In a recent CME Group Daily Livestock Report, Steve Meyer, President of Paragon Economics, Adel, IA, says the National Weather Service in a recent report in the Des Moines Register indicates that the situation is expected to get worse. USDA’s National Oceanic and Atmospheric Administration (NOAA) Seasonal Drought Outlook (http://www.cpc.ncep.noaa.gov/index.php) suggests that the western Corn Belt dryness will persist through April and will spread to eastern Nebraska. The outlook also shows signs of continuing and spreading areas of drought in the southwest and southeast – bad news for suffering cattlemen.
On the plus side, conditions have generally improved in the western Corn Belt over the winter months as dry areas have improved in eastern Kansas, Missouri, southeast Nebraska and southern Iowa receiving some much-needed rainfall. The eastern Corn Belt remains in good shape as it pertains to moisture conditions.
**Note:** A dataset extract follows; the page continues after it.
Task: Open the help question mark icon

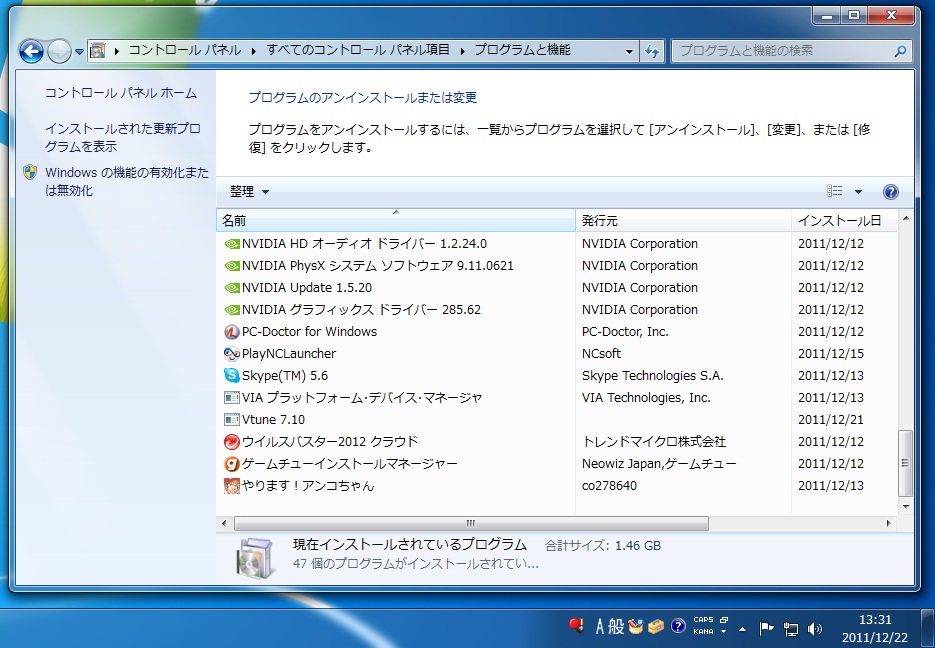Action: [x=891, y=192]

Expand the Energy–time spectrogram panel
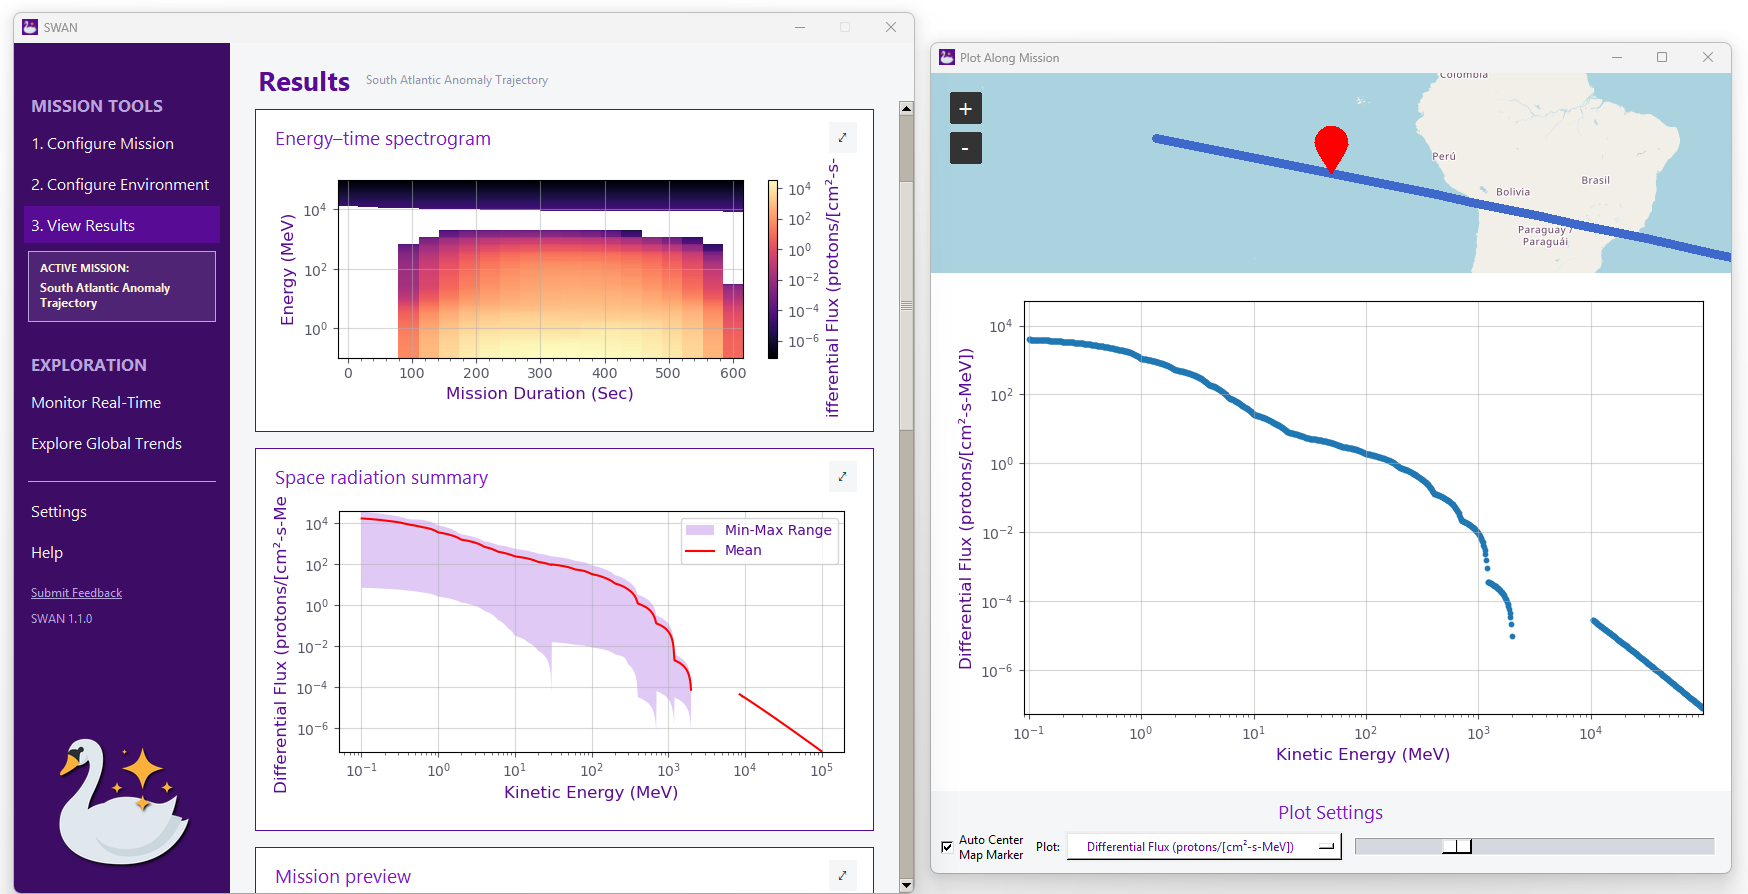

Meyer says the Iowa-Minnesota situation is reminiscent of one very scary time in the past – 1988 – when weather conditions were nearly the same as this year, causing a drought that struck Iowa and other major corn-producing areas. Iowa’s average yield in 1988 was 84 bushels per acre, down from 137 in 1987 and 135 in 1986. Minnesota’s average was 74 bushels per acre, down from 127 in 1987 and 122 in 1986. The national corn yield in 1988 was 84.6 bushels per acre, more than 25 bushels lower than the year before and 26% lower than the 1960-2010 trend for 1988 of 113.9 bushels, Meyer says.
Iowa State’s Elwyn Taylor believes the culprit is La Nina, the cooling of Pacific Ocean waters west of South America that began in 2010. If La Nina remains strong through the spring, Taylor estimates that there is only a 1 in 20 chance of getting enough spring rainfall in Iowa.